Der Himmel ein Exposé für Kindheiten
Invasion Rückwärts, im Berliner Verlagshaus J. Frank erschienen, ist nach Max Czolleks Druckkammern und Tristan Marquardts das amortisiert sich nicht die dritte Einzelveröffentlichung eines Mitglieds des Lyrikkollektivs G13, das durch Deutschland, Österreich und die Schweiz tourte und sowohl bei luxbooks als auch im SuKuLTuR Verlag bereits kleine Werkschauen vorgelegt hat.
Der Band ist, wie alle Ausgaben der „Edition Belletristik”, illustriert, und es ist berechtigt, auf diesen Umstand noch einmal erneut hinzuweisen: Der grafische Anteil steht bei dieser Buchreihe gleichberechtigt neben dem Textanteil. Der Künstler Andreas Chwatal ging in diesem Fall sogar soweit, Textfragmente in seine Illustrationen einzubauen, abzuwandeln und neu zusammenzustellen. Daraus ergibt sich im Zusammenspiel mit Lea Schneiders Gedichten ein anregender Austausch, der über die Grenzen der Kunstformen hinausweist.
Was nach dem Aufschlagen sofort auffällt, ist die große Intensität, mit der diese Texte dem Leser entgegen treten, der Form nach dem Prosagedicht nahestehend – einheitliche, in Blocksatz gefasste Absätze – und so einen dichten, dringlichen Sound entwickelnd: „wie möchten nicht drängeln, aber unser interesse an diesem film nimmt ab.”
In den ersten zwei, drei Gedichten bleibt das allerdings noch bedeutungsoffen, man könnte auch sagen: unkonkret. Das lyrische Ich probiert sich aus, wandert von Ort zu Ort, ist sich seiner sprachlichen Mittel noch nicht ganz sicher. Probehalber wird einmal vom Großen (dem Ende der Welt) ins Kleine (einen Schwamm in der Spüle) gezoomt und überblendet, ironisch Alltag und Apokalypse gegeneinander ausgespielt. Passend dazu die Illustration, die den Aufschlag einer Tennisspielerin in Toga, den Ball noch in der Hand haltend, zeigt. Voll ins Spiel geht es erst ab dem zweiten Kapitel: Wummernde Rapsfelder, Straßen, das gehen auf Asphalt, ein Horizont, hier füllt sich das Terrain, in dem sich diese Texte abspielen, langsam mit Leben.

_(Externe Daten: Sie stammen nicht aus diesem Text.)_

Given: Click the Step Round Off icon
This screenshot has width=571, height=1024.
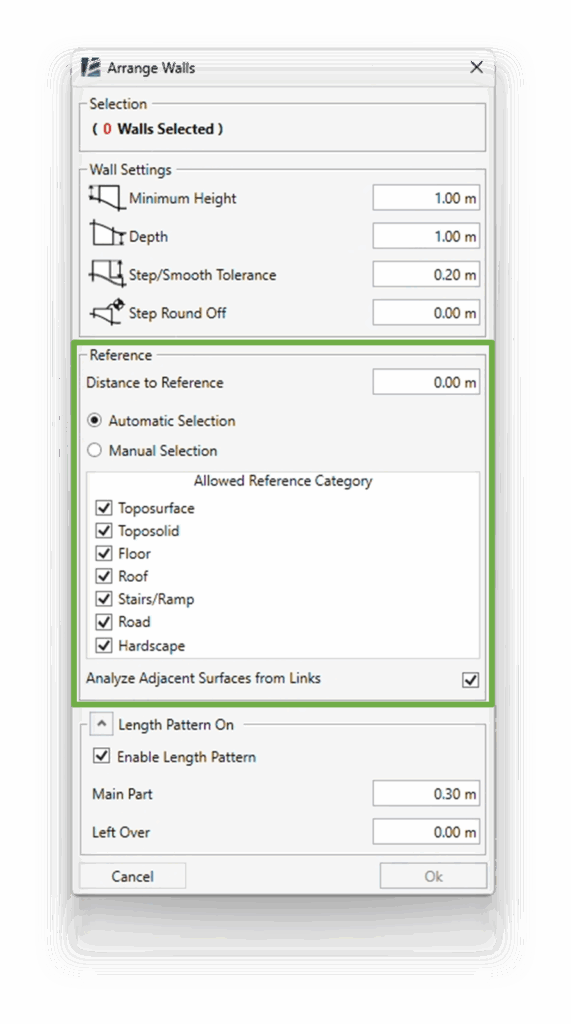Looking at the screenshot, I should [108, 312].
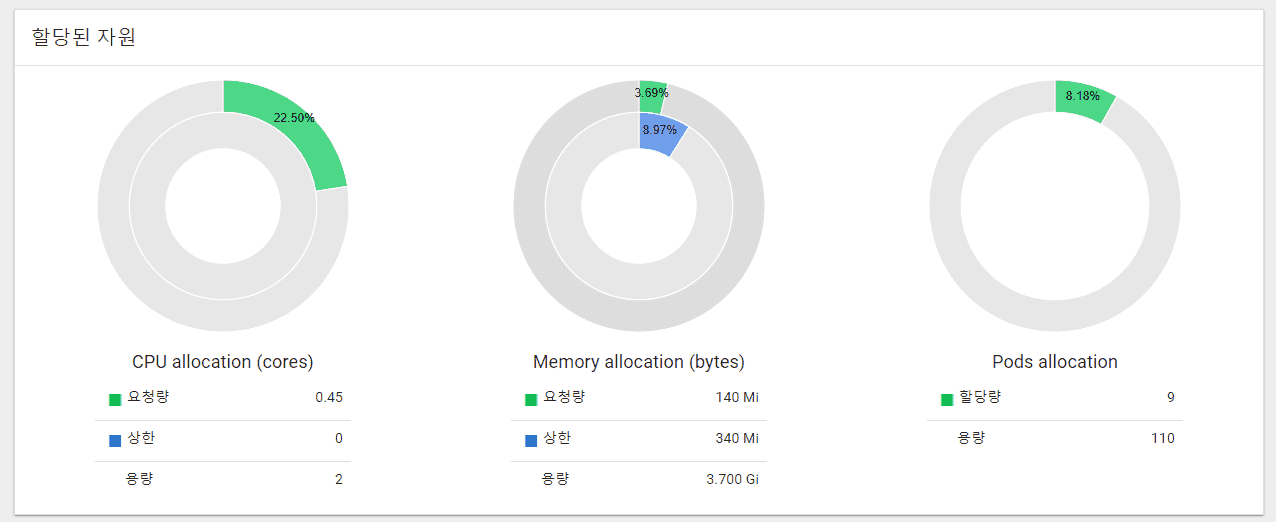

Natur-, auffallend oft herbstliche Bilder: Oft wirken die Gedichte in diesem Band aus einer spontanen Situation heraus notiert, haben Improvisationscharakter; Wendungen wie „sagen wir” oder „z.B.” betonen das. Und daraus ergibt sich das Hauptmerkmal von Lea Schneiders Lyrik: Durch die spontane Assoziation schieben sich hier verschiedene Betrachtungsebenen förmlich ineinander, es wird laut gedacht („das problem ist, man kann leuten nicht immer träume in den arsch schieben und hoffen, dass sie irgendwann im kopf ankommen”), es erscheinen Epiphanien bei der Pizza, nur wenige Zeilen trennen Zikadengesang von dialektischem Materialismus. Und immer wieder scheinen Formulierungen wie „der wunsch, die vögel mit tesa am tageslicht zu fixieren” und „morgens ist der himmel ein exposé für kindheiten” auf, die durch ihre schiere Schönheit begeistern.

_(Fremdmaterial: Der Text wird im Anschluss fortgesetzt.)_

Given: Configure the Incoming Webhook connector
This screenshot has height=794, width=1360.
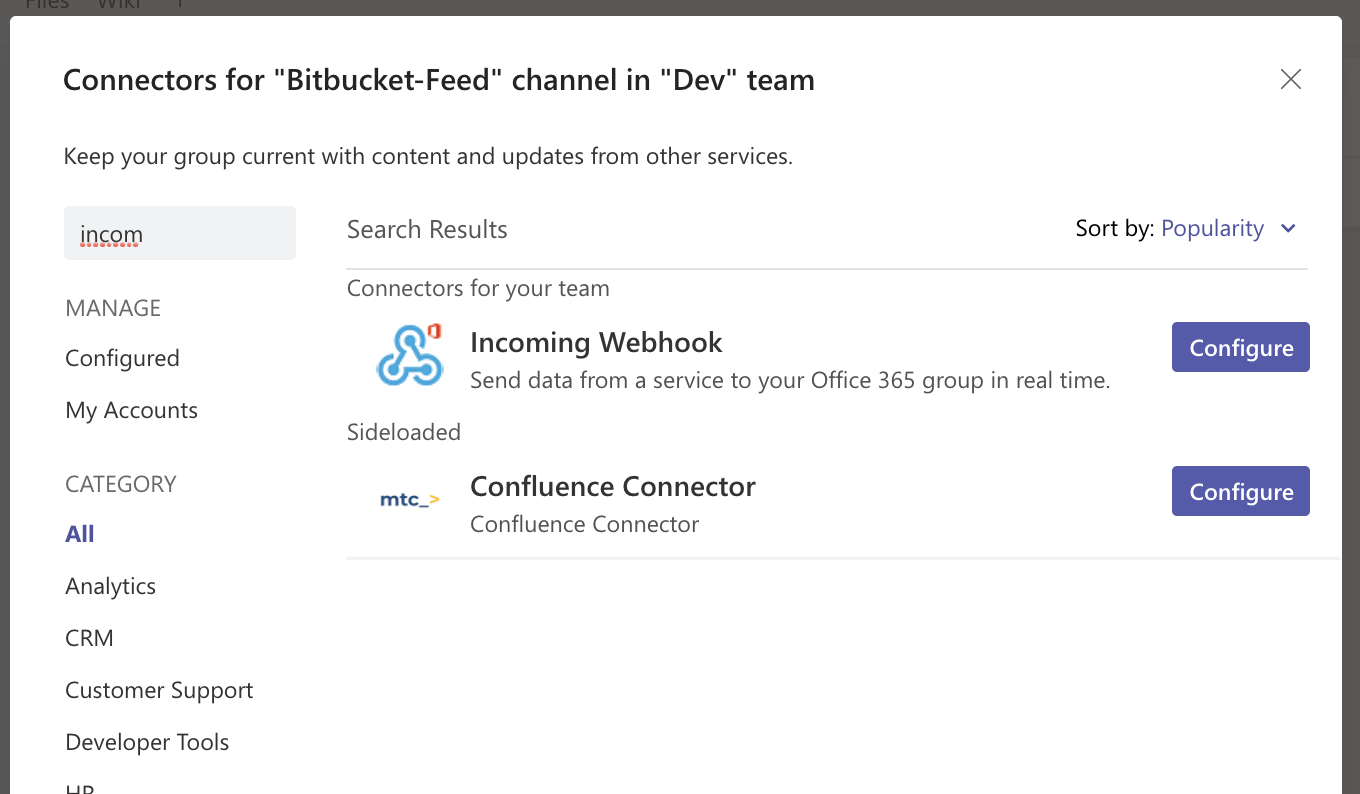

Man merkt diesem Band noch an manchen Stellen das Unfertige an. Naiv ist Lea Schneider aber keinesfalls – sie operiert nah an der Wirklichkeit und ist sich der trügerischen Illusionen von Weltflucht, Eskapismus und zuviel Innerlichkeit bewusst. „jeder raum enthält mindestens eine utopiegefahr”, heißt es einmal. Die Szenerien in Invasion Rückwärts sind alles andere als Utopien, sie reiben sich am Alltag und behaupten ein eigenständiges Denken gegenüber der Welt, durch die diese Autorin mit offenen Augen und einem genauem Blick fürs Detail geht.